(Stated goal 1)
Answer these questions using the PySpark procedure excerpt below, one line each:
(a) Which statement is unnecessary when a procedure is created in the PySpark editor?
(b) Which option in the menu next to Create SQL query opens the PySpark editor?
(c) In which field is the Spark connection specified?
(Stated goal 2) Shorten the paragraph of the PySpark procedure excerpt that begins "When creating a procedure using the PySpark editor" while keeping its main facts.
(Stated goal 3) Go on with the excerpt on creating Spark stored procedures in the PySpark editor, starting after its final sentence.
------ Page extract ------
When creating a procedure using the PySpark editor, you don't need to use the CREATE PROCEDURE statement. Instead, add your Python code directly in the Pyspark editor and save or run your code.

To create a stored procedure for Spark in the PySpark editor, follow these steps:

  1. Go to the BigQuery page.

    Go to BigQuery

  2. If you want to type in the PySpark code directly, open the PySpark editor. To open the PySpark editor, click the menu next to Create SQL query, and then select Create PySpark Procedure.

  3. To set options, click More > PySpark Options, and then do the following:

    1. Specify the location where you want to run the PySpark code.

    2. In the Connection field, specify the Spark connection.

    3. In the Stored procedure invocation section, specify the dataset in which you want to store the temporary stored procedures that are generated. You can either set a specific dataset or allow for the use of a temporary dataset to invoke the PySpark code.
------ Raw data ------
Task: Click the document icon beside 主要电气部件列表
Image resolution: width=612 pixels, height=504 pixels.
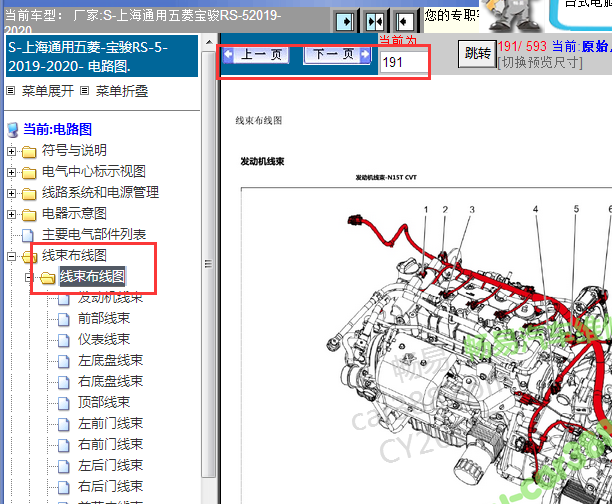Action: click(28, 235)

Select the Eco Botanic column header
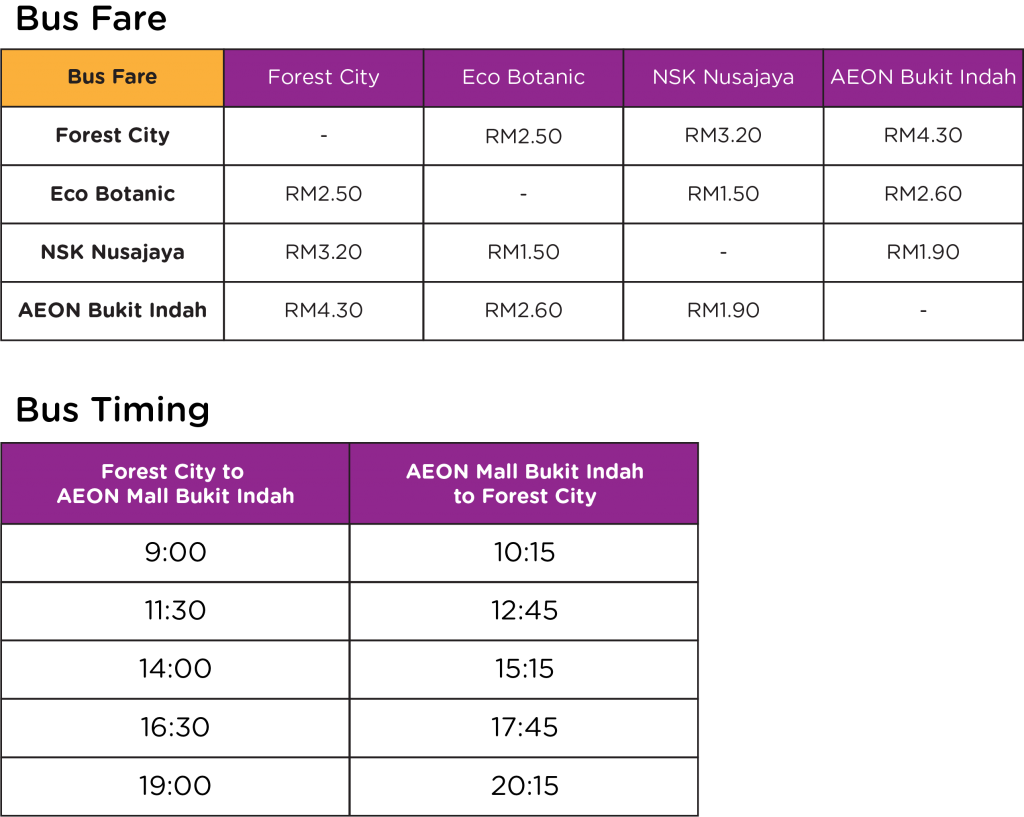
------
(Reply 1)
(a) The CREATE PROCEDURE statement.
(b) Create PySpark Procedure.
(c) The Connection field.

(Reply 2) The PySpark editor requires no CREATE PROCEDURE statement: you enter Python code directly in the editor, then save or run it.

(Reply 3)
      The temporary dataset is generated with the location specified in the preceding step. If a dataset name is specified, ensure that the dataset and Spark connection must be in the same location.

    4. In the Parameters section, define parameters for the stored procedure. The value of the parameter is only used during in-session runs of the PySpark code, but the declaration itself is stored in the procedure.

    5. In the Advanced options section, specify the procedure options. For a detailed list of the procedure options, see the procedure option list.

    6. In the Properties section, add the key-value pairs to configure the job. You can use any of the key-value pairs from the Dataproc Serverless Spark properties.

    7. In Service account settings, specify the custom service account, CMEK, staging dataset, and staging Cloud Storage folder to be used during in-session runs of the PySpark code.

    8. Click Save.

Save a stored procedure for Spark

After you create the stored procedure by using the PySpark editor, you can save the stored procedure. To do so, follow these steps:

  1. In the Google Cloud console, go to the BigQuery page.

    Go to BigQuery

  2. In the query editor, create a stored procedure for Spark using Python with PySpark editor.

  3. Click Save > Save procedure.

  4. In the Save stored procedure dialog, specify the dataset name where you want to store the stored procedure and the name of the stored procedure.

  5. Click Save.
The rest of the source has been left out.